Page 2 is designed to assist further discussion between if and when new clinicians become involved in the patients’ care.

It should be noted the MOLST form is very different than a Health Care Proxy. The two most important distinctions between the two documents are that (1) the Health Care Proxy is a legal document while the MOLST form is a medical document, and (2) the Health Care Proxy becomes effective only if the person is declared to lack the capacity to make his/her own medical decision while the MOLST form goes into effect immediately upon signing. Thus, it is still recommended that people have both forms executed in order to hopefully cover every situation or setting.

Several important questions remain with regard to MOLST forms:

1. Will the form be honored in other states?
According to molst-ma.org, the MOLST form may or may not be honored in other states. Thus, there is no certainty that the form will be honored outside of Massachusetts, so it shouldn’t be solely relied on as a definitive and fool-proof medical order.

2. What happens if a person has a Comfort Care/Do Not Resuscitate Form (“CC/DNR”) as well as a MOLST form?
The Massachusetts CC/DNR form continues to be valid. The CC/DNR form can still be used to show that a valid DNR order exists, and should be honored by EMTs. MOLST forms can also be used in place of a CC/DNR form. If a patient has both forms, the most recent of the two orders should be honored.
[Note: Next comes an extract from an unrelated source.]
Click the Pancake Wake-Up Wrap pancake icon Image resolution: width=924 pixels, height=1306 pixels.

3. Can a spouse or relative sign the MOLST form if the patient has lost capacity?
The only person that can sign the MOLST form for a patient who is over the age of 18 and has lost capacity is the patient’s designated health care agent.
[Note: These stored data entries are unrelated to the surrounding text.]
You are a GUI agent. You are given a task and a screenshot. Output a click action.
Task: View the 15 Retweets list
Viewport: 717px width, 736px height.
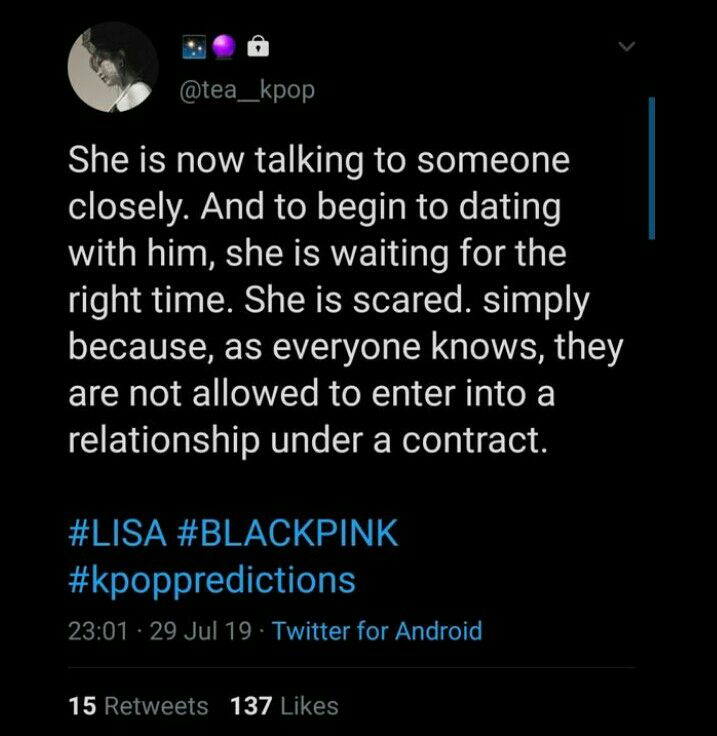tap(138, 706)
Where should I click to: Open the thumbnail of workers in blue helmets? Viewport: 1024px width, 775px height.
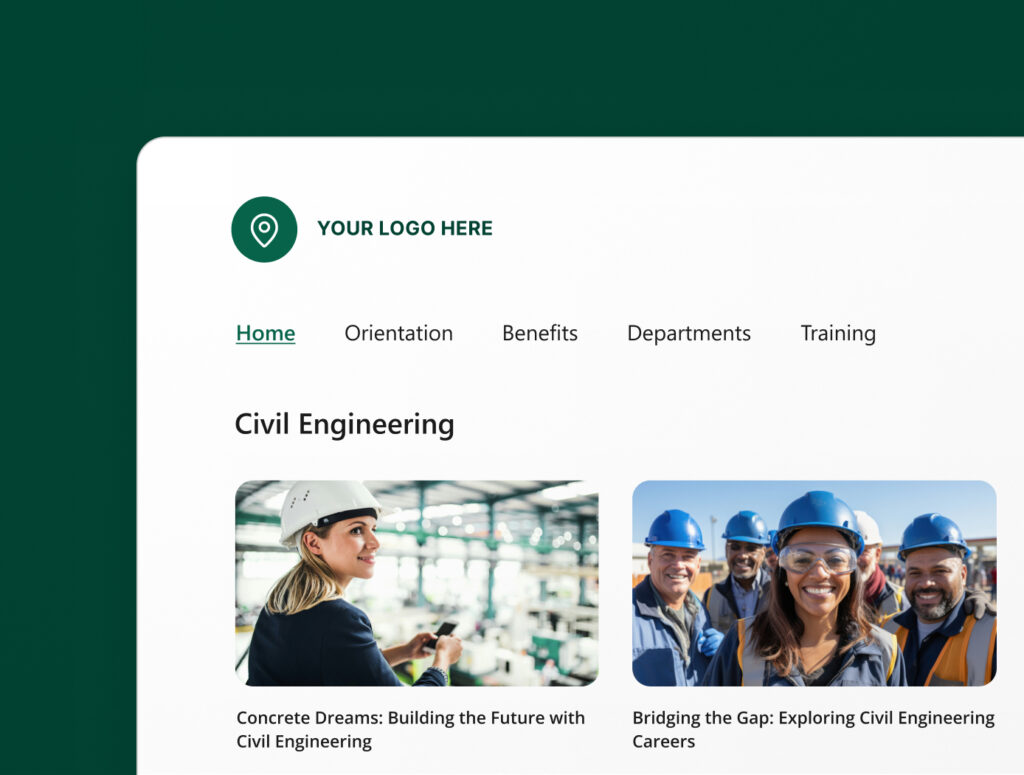pos(813,582)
4. Will EMTs or Emergency Room medical personnel really abide by them and let someone die?
That’s the big question that remains unanswered. EMTs do have the obligation to honor MOLST forms. The Massachusetts Department of Public Health’s Office of Emergency Medical Services (“OEMS”) has jurisdiction over emergency medical services and instructs that MOLST forms must be honored by EMS personnel. EMS personnel are told to call Medical Control (which acts as a link between EMS providers and physicians) if they are in the field and have a question about a MOLST form or the form’s instructions. EMS personnel are also instructed that a patient may, at any time, ask for treatment that has been previously refused on the MOLST form.